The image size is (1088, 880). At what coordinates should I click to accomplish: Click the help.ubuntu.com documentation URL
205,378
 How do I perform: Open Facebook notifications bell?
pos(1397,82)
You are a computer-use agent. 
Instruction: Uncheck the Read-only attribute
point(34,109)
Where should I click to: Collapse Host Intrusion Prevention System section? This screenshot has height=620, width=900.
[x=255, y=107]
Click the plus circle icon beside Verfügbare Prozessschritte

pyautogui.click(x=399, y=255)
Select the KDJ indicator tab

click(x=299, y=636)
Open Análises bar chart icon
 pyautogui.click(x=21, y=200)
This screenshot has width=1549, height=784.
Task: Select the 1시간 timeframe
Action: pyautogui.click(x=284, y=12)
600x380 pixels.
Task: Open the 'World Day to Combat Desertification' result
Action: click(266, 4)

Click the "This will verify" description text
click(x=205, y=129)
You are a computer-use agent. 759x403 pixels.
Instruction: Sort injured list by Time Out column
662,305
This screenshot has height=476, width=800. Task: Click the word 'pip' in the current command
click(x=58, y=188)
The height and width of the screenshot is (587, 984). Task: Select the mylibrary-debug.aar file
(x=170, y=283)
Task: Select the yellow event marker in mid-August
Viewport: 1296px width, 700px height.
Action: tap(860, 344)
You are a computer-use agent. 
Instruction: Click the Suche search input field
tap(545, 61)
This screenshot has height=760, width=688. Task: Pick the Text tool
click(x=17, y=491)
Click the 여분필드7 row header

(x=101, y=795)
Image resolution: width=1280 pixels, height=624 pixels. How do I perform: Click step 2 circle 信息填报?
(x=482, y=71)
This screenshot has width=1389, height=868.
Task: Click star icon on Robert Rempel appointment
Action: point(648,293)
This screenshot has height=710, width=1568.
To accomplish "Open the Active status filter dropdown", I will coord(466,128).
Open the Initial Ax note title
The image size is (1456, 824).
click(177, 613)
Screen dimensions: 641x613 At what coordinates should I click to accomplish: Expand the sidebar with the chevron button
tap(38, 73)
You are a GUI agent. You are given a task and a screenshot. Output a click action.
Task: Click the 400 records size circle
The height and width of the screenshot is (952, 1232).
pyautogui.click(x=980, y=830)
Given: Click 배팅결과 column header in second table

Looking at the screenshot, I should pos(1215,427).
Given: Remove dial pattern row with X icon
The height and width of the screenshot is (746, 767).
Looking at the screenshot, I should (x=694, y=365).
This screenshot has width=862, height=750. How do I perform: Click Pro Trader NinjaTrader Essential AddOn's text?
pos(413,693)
--------
- Set task -
Convert the items above into a JSON list of strings with one string per line, leaving out the blank lines.

- Reply to the exercise -
[
  "The image size is (1088, 880). At what coordinates should I click to accomplish: Click the help.ubuntu.com documentation URL",
  "205,378",
  " How do I perform: Open Facebook notifications bell?",
  "pos(1397,82)",
  "You are a computer-use agent. ",
  "Instruction: Uncheck the Read-only attribute",
  "point(34,109)",
  "Where should I click to: Collapse Host Intrusion Prevention System section? This screenshot has height=620, width=900.",
  "[x=255, y=107]",
  "Click the plus circle icon beside Verfügbare Prozessschritte",
  "pyautogui.click(x=399, y=255)",
  "Select the KDJ indicator tab",
  "click(x=299, y=636)",
  "Open Análises bar chart icon",
  " pyautogui.click(x=21, y=200)",
  "This screenshot has width=1549, height=784.",
  "Task: Select the 1시간 timeframe",
  "Action: pyautogui.click(x=284, y=12)",
  "600x380 pixels.",
  "Task: Open the 'World Day to Combat Desertification' result",
  "Action: click(266, 4)",
  "Click the \"This will verify\" description text",
  "click(x=205, y=129)",
  "You are a computer-use agent. 759x403 pixels.",
  "Instruction: Sort injured list by Time Out column",
  "662,305",
  "This screenshot has height=476, width=800. Task: Click the word 'pip' in the current command",
  "click(x=58, y=188)",
  "The height and width of the screenshot is (587, 984). Task: Select the mylibrary-debug.aar file",
  "(x=170, y=283)",
  "Task: Select the yellow event marker in mid-August",
  "Viewport: 1296px width, 700px height.",
  "Action: tap(860, 344)",
  "You are a computer-use agent. ",
  "Instruction: Click the Suche search input field",
  "tap(545, 61)",
  "This screenshot has height=760, width=688. Task: Pick the Text tool",
  "click(x=17, y=491)",
  "Click the 여분필드7 row header",
  "(x=101, y=795)",
  "Image resolution: width=1280 pixels, height=624 pixels. How do I perform: Click step 2 circle 信息填报?",
  "(x=482, y=71)",
  "This screenshot has width=1389, height=868.",
  "Task: Click star icon on Robert Rempel appointment",
  "Action: point(648,293)",
  "This screenshot has height=710, width=1568.",
  "To accomplish \"Open the Active status filter dropdown\", I will coord(466,128).",
  "Open the Initial Ax note title",
  "The image size is (1456, 824).",
  "click(177, 613)",
  "Screen dimensions: 641x613 At what coordinates should I click to accomplish: Expand the sidebar with the chevron button",
  "tap(38, 73)",
  "You are a GUI agent. You are given a task and a screenshot. Output a click action.",
  "Task: Click the 400 records size circle",
  "The height and width of the screenshot is (952, 1232).",
  "pyautogui.click(x=980, y=830)",
  "Given: Click 배팅결과 column header in second table",
  "Looking at the screenshot, I should pos(1215,427).",
  "Given: Remove dial pattern row with X icon",
  "The height and width of the screenshot is (746, 767).",
  "Looking at the screenshot, I should (x=694, y=365).",
  "This screenshot has width=862, height=750. How do I perform: Click Pro Trader NinjaTrader Essential AddOn's text?",
  "pos(413,693)"
]